Table 1 Classification performance between dysplastic and non-dysplastic groups and among non-dysplastic groups

Comparing our results with that reported in the literature [13, 15], we could conclude that the sensitivity reported here for diagnosing prostate cancer is comparable to reported values by others [13, 15]. In this work we used ESS only, while Ref. [15] reports a combination of white-light reemission and autofluorescence spectroscopy then added Raman spectroscopy. Thus, the ESS method is simpler and less costly, but achieves similar statistics. Although, Crow et al. have reported an overall accuracy of 0.85 for detecting prostate cancer using fiber-optic Raman spectroscopy, they measured only 12 malignant specimens retrospectively. Based on our study, ESS by itself could help reduce the number of false negatives when compared with conventional techniques. As stated earlier, it has been estimated that the false-negative rate of a standard sextant sampling ranges from 15 to 31 % [14]. With fine-needle mediation of ESS, more extensive sampling of the prostate volume is possible with reduced trauma (compared with core biopsies). Given our preliminary results, with false-negative rates of 15–20 %, improved results of biopsy yield can be expected, with fewer cores. Our calculated NPV reaches 0.95 for dysplastic vs benign prostatic tissue (Table 1) and is also clinically relevant. Given such a high NPV, the physician can be confident that a negative ESS test is reassuring that the patient may not have the disease since there is a larger magnitude of tissue sampling than can be accomplished with traditional tissue biopsies. Furthermore, as seen in Table 1 ESS can accurately distinguish among BPT and prostatitis, which could further benefit patient care.
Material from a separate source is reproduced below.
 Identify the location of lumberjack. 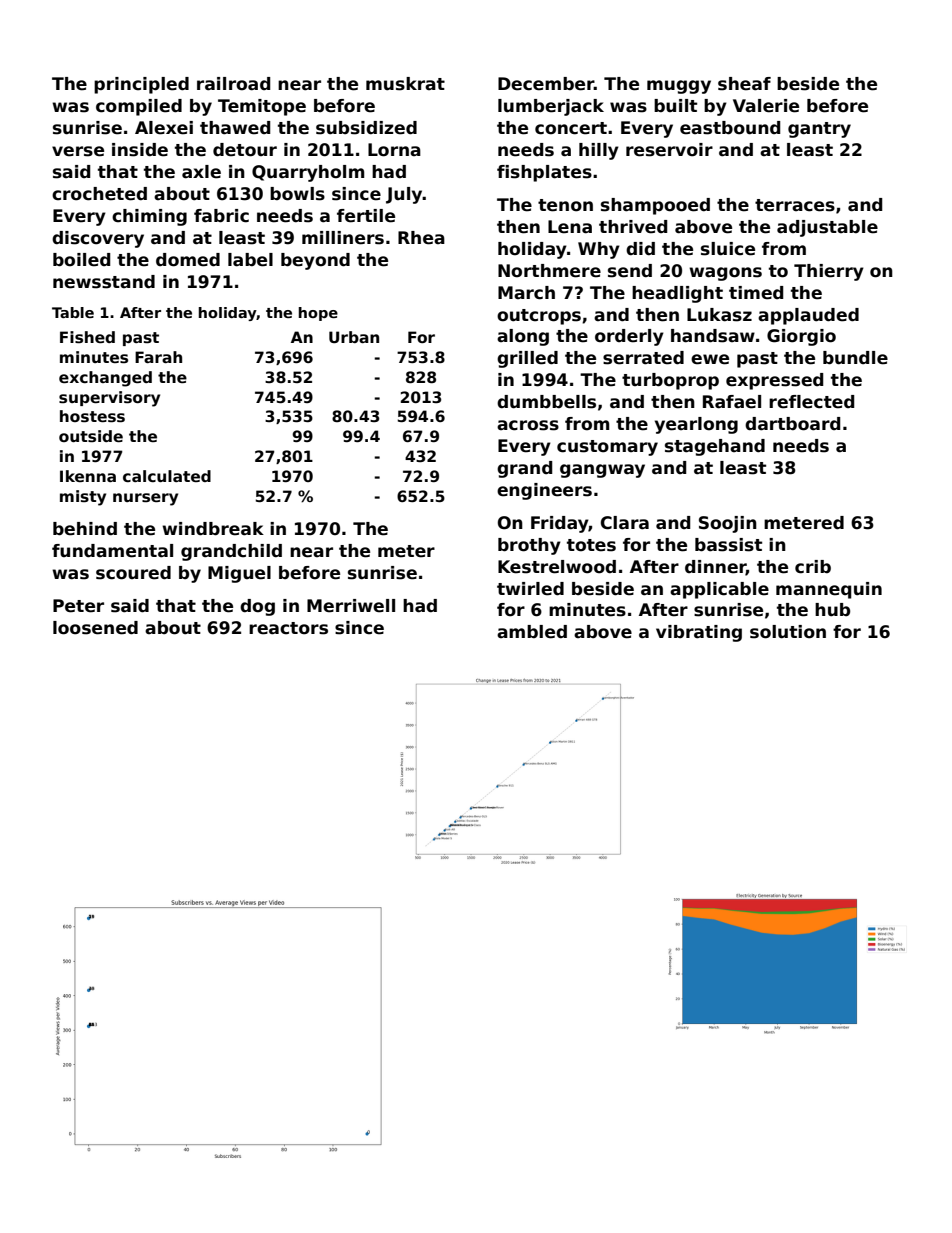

In summary, combining ESS with conventional techniques for performing optically guided biopsy may help to reduce sampling errors and improve sensitivity. This would have important implications not only for prostate cancer diagnosis but also for guidance of interventional approaches. The potential benefits include:

  • Guidance of core biopsy and improving sensitivity by reducing sampling errors;

  • Aiding brachytherapy, by verifying the placement of insertion guide needles into diseased tissue before releasing the radioactive seeds;

  • Aiding surgical prostatectomy: determining tumor margins, especially to verify whether the capsule is involved (i.e., whether or not malignancy is confined to the parenchyma). Providing a real-time in situ assessment of extra-capsular malignancy (metastases) in nearby areas;

  • Assessing the response of the prostate to novel treatment modalities such as photodynamic therapy, hyperthermia, or cryosurgery;

We hope to demonstrate in future clinical studies that the spectral signatures from ESS measurements on prostate tissue will exhibit reliable differences for normal and hyperplastic glandular tissue vs. and dysplastic conditions. The potential impact of such spectral signatures will be the benefits to diagnostic and surgical applications.

Conclusion

We have shown the potential to reduce the false-negative rate in ex vivo experiments. The results are encouraging, although we are mindful of the small number of cancerous samples and the unbalanced data set. In vivo studies should be performed to evaluate whether this technique, when combined with TRUS, can be successful in an intraoperative setting to detect focal cancers. We anticipate that combining both ESS and TRUS would improve the sensitivity of detecting prostate cancer.